Many people realised that the applications emanating from the ending of selective availability could be vast. One of the first commercial applications was the development of satellite navigation for private vehicles; A technology that relies very heavily on GPS technology. What few people realised, however, was that the ending of selective availability would also have a very strong impact on the leisure market.
Many computer enthusiasts discussed ways in which sharper GPS signals could help people in their private pursuits. One of them, a computer consultant named Dave Ulmer, decided to test the accuracy of his GPS receiver (after the ending of selective availability) by carefully hiding something in a natural area and inviting other people to try to find it. Ulmer promoted this as the ‘Great American GPS Stash Hunt’. He hid his container (on 3 May 2000) in a wooded area near Beaver Creek, Oregon. Inside it was a logbook, a pencil, videos, books, software and a slingshot!

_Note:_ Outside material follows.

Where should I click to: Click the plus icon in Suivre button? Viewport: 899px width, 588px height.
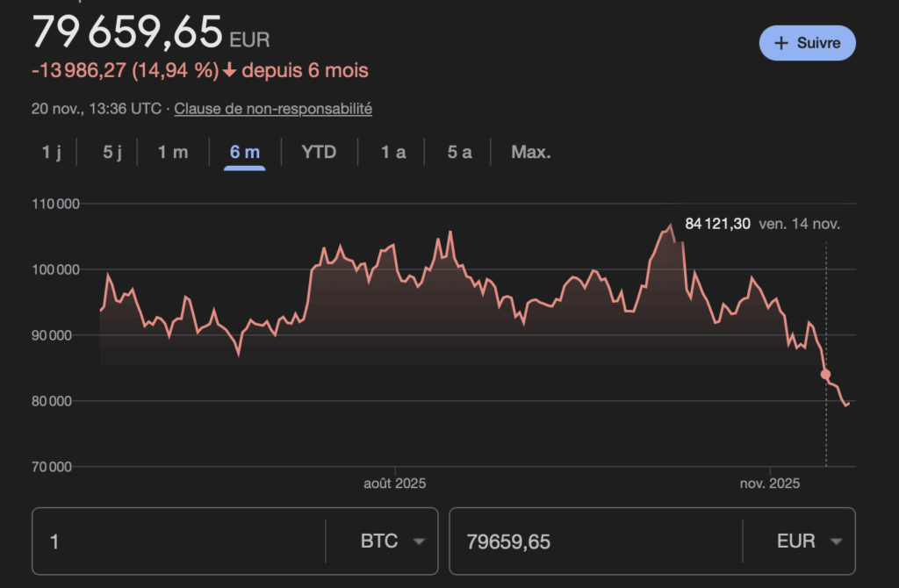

People read about Ulmer’s stash and many decided to go after it. Some of the finders posted descriptions of their experiences and some photographs on the web. A new trend was born! A community very quickly developed around what was then called ‘stash hunting’. One of the first persons to find Ulmer’s ‘stash’ was Mike Teague. Teague decided to recount this and subsequent experiences on his website and also went on to create a mailing list devoted to this exciting new activity. The ‘GPS Stash Hunt List’ was, among other things, used to coordinate placements and discoveries.
One of the hottest topics of discussion was what to call this emerging sport. A participant on the mailing list, Mike Stum, eventually came up with the word Geocaching. It soon gained wide acceptance as it so perfectly describes the sport:
Geo (Earth) – Signifies that it is a worldwide nature based activity
Caching – The word cache is derived from an old French word that describes a place where supplies are hidden. In modern usage the word is also used to describe the place where digital data is stored. These two shades of meaning are perfectly combined when it comes to geocaching as it points to both the ‘treasure hunt’ and technological aspects of it.
Initially geocaching was seen as a specialist and highly technical activity, best left to techies who appreciate adventure sports. It may have stayed this way if it was not for the tireless efforts of Jeremy Irish, a web developer from Seattle. He was responsible (on 2 September 2000) for the launching of the website Geocaching.com.
This website provided a clearinghouse where people could easily log caches, share advice, and describe their experiences. In the early years the site hosted a lot of discussions about how this new pursuit could be developed. When the site was launched there were about 75 geocaches listed in its database and many people wondered aloud if the sport had any future. The founding of Geocaching.com played a pivotal role in securing that future. It served, and still serves, as a repository of information and also as a place where people could in a sense cheer each other on. The fact that a dedicated community developed in this way is helping to move geocaching from the fringes of the Internet to becoming a mainstream pursuit. This process was further helped along by the fact that more and more people in the media noticed what was going on and started to promote geocaching on the radio, the internet, and in newsprint.
On Monday 8th March 2010 the number of active caches hidden worldwide reached 1,000,000
One million caches hidden in just on 10 years. Where will we be in another 10 years?